Beautiful Britain – Clacton-on-Sea

Nestled on the Tendring peninsula on the east coast of England, and providing seaside entertainment for the masses for over 150 years, the town of Clacton may seem like any other  British seaside town. Clacton came to prominence in 1871 when it was founded by Peter Bruff as a seaside resort, largely for Londoners to escape the city. He built the pier, which still stands today, and steamer was the main method of reaching the town until the road and rail system caught up.



The heyday of the town was really the middle decades of the twentieth century when there was a Butlins Holiday Camp and many hotels and guest houses to entertain the day trippers and summer holiday makers. Then along came cheap flights to more exotic locations and, like so many British resorts, there was a significant downturn in the economy.
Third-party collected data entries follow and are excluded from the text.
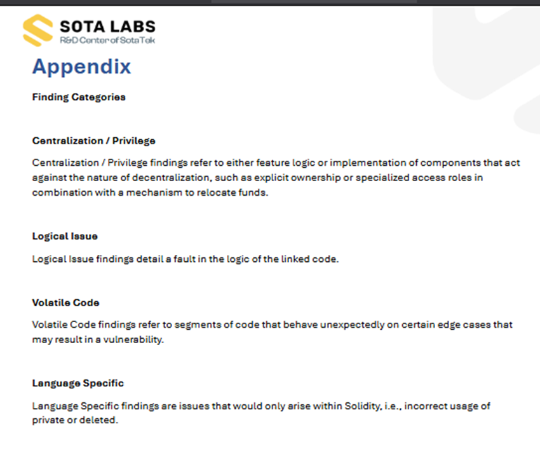Click the phrase 'private or deleted'
The height and width of the screenshot is (455, 540).
(x=75, y=420)
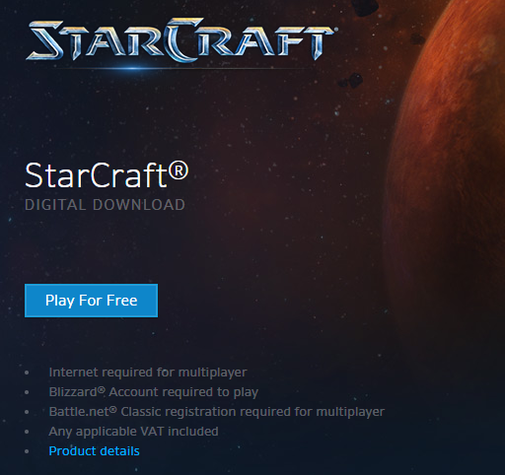Image resolution: width=505 pixels, height=475 pixels.
Task: Click the blue lens flare under the logo
Action: pos(133,68)
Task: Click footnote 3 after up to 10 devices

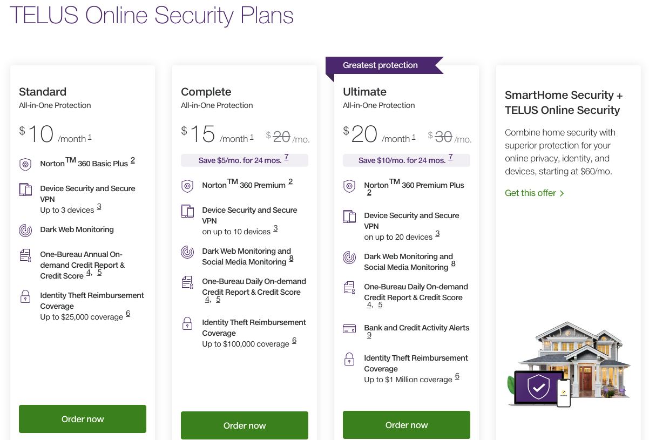Action: coord(275,228)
Even in the 21st century the town still has a significant number of visitors and people enjoying the sandy beaches, and going on the rides and other amusements on Peter Bruff’s original pier. When we were kids there were dolphins and orcas kept in the swimming pool on the pier, but thankfully that’s gone now.


The landscape has also changed a bit with the offshore wind farm on Gunfleet Sands but all in all a pretty standard town that has had its ups and downs…  



… Or is it?  

Well, there are two things that are also uniquely interesting about this town, so let me explain.
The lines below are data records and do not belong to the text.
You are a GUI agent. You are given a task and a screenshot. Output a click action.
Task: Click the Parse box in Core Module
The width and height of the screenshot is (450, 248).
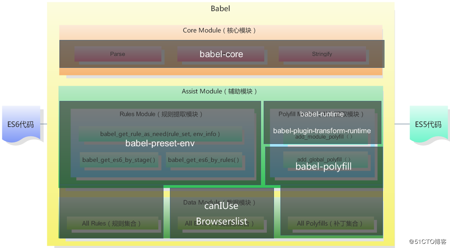[x=117, y=54]
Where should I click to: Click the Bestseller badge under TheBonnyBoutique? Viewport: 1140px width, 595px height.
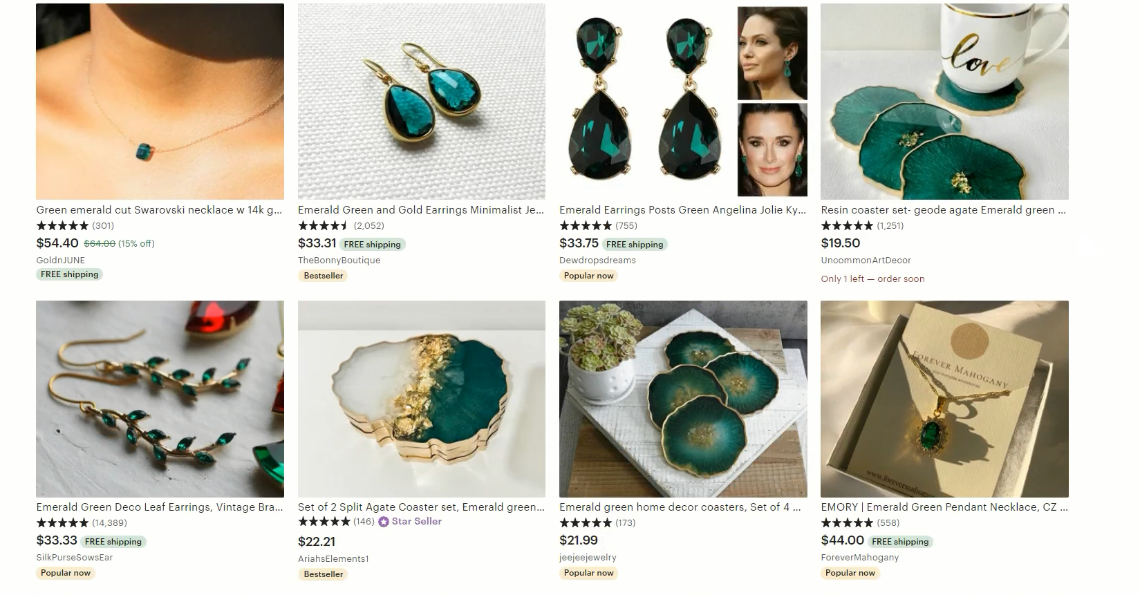click(x=324, y=276)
Firstly, Clacton was the site of the first civilian casualties in World War II when Frederick and Dorothy Gill were killed by a Heinkel bomber that crashed into their house on May 1st, 1940. Little is made of this fact, although I clearly recall a plaque on a bench on nearby Skelmersdale Road detailing this tragedy when I was a teenager.

Secondly, although Clacton is primarily known as a typical Victorian seaside town, the area slightly inland at Great Clacton was inhabited by the Celts and there is some evidence of Roman involvement too at the coast. The most amazing fact though is that during the paleolithic period, the area was used for flint mining and tool manufacture. And in 1911 there was uncovered the “Clacton Spear” a wooden yew spear which, at 420,000 years old is the oldest known wooden tool created by man.  It is, in fact, even older than Homo sapiens and was carved by our pre-ancestors Homo erectus.  An entire period of human development, Clactonian, was named after the town and describes the fascinating industry of flint working and tool making.

By Chemical Engineer (Own work) [CC BY-SA 4.0 (, via Wikimedia Commons
I lived in Clacton during my teenage years and was totally unaware of this significant piece of our history. Sometimes it truly amazes me how understated the British people can be. In many other places in the world both these events would have been used to develop another aspect of the town, with museums and themed activities, but not in this corner of Essex.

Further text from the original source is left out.